Modulation of placental angiogenesis by metformin in a rat model of gestational diabetes.

Abstract

Gestational diabetes mellitus (GDM) significantly disrupts placental structure and function, leading to complications such as intrauterine growth restriction (IUGR) and preeclampsia. This study aimed to investigate the effects of GDM on placental histology, angiogenesis, and oxidative stress, as well as evaluate metformin's protective role in mitigating these changes. A total of 60 pregnant Sprague-Dawley rats were divided into four groups: control, metformin-treated, GDM, and GDM with metformin. GDM was induced using streptozotocin (STZ) at 40 mg/kg, and metformin was administered at 200 mg/kg from gestational day (GD) 4 to GD17. Blood glucose and insulin levels were assessed, and Homeostatic Model Assessment for Insulin Resistance (HOMA-IR) was calculated. Placentae were weighed and subjected to histological, immunohistochemical, and molecular analyses, focusing on key angiogenesis markers (VEGF, VEGFR, CD31, KLF2) and oxidative stress indicators (MDA, eNOS). GDM increased placental weight, angiogenesis (elevated VEGF, VEGFR, CD31), and oxidative stress (elevated MDA, eNOS). Histopathological changes included villous edema, membrane rupture, and hemosiderin deposition.
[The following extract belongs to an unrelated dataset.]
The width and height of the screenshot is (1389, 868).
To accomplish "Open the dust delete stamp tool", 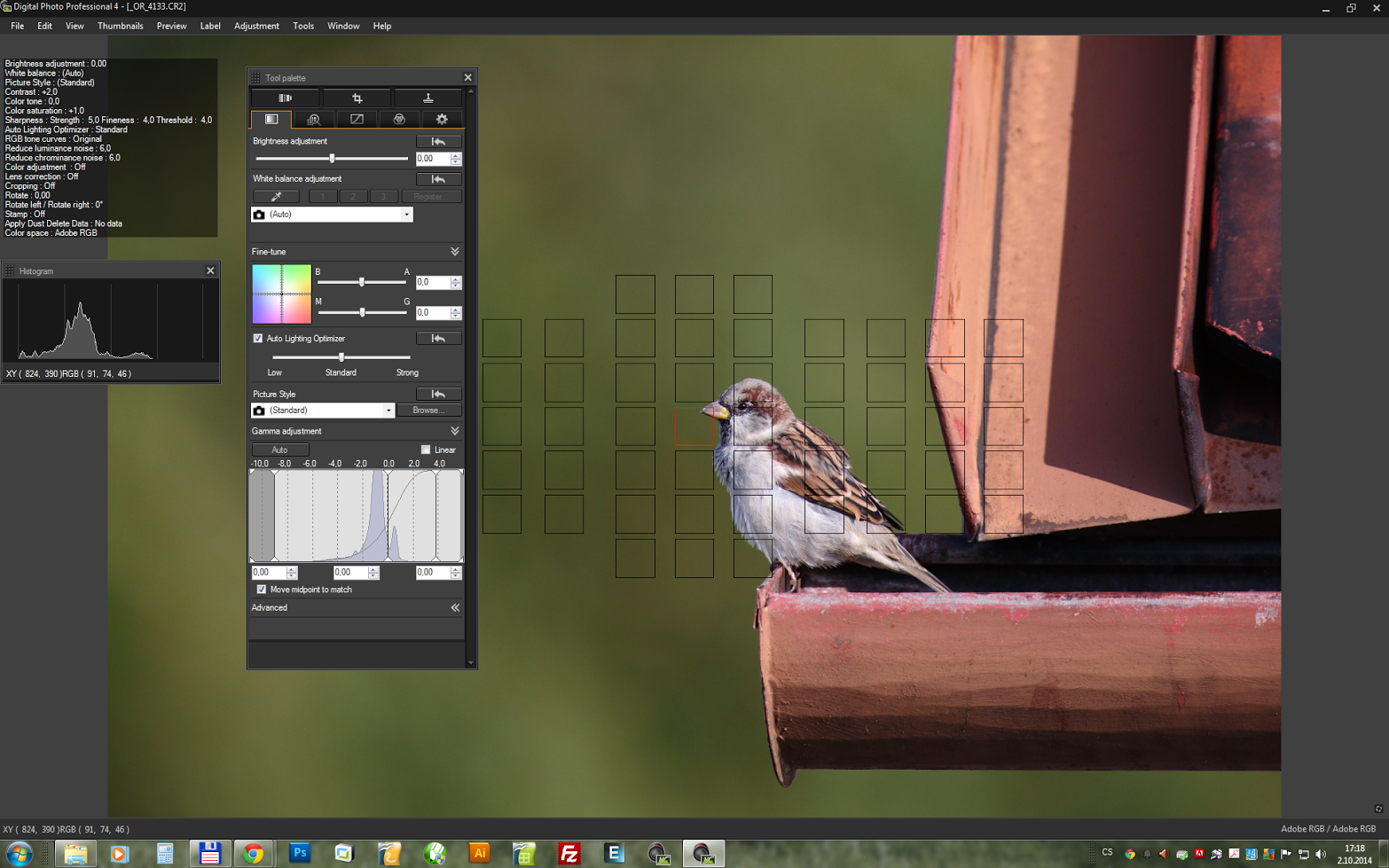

Metformin treatment reduced placental weight; normalized VEGF, KLF2, and PlGF expression; and improved placental architecture. Additionally, oxidative stress was significantly reduced in metformin-treated GDM rats. In conclusion, GDM induces placental abnormalities, promoting excessive angiogenesis and oxidative stress, potentially leading to IUGR and other complications. Metformin showed protective effects by reducing placental overgrowth and restoring vascular and oxidative balance. These findings suggest that metformin may play a therapeutic role in improving placental health in GDM pregnancies, warranting further investigation into its long-term effects on fetal development and maternal health.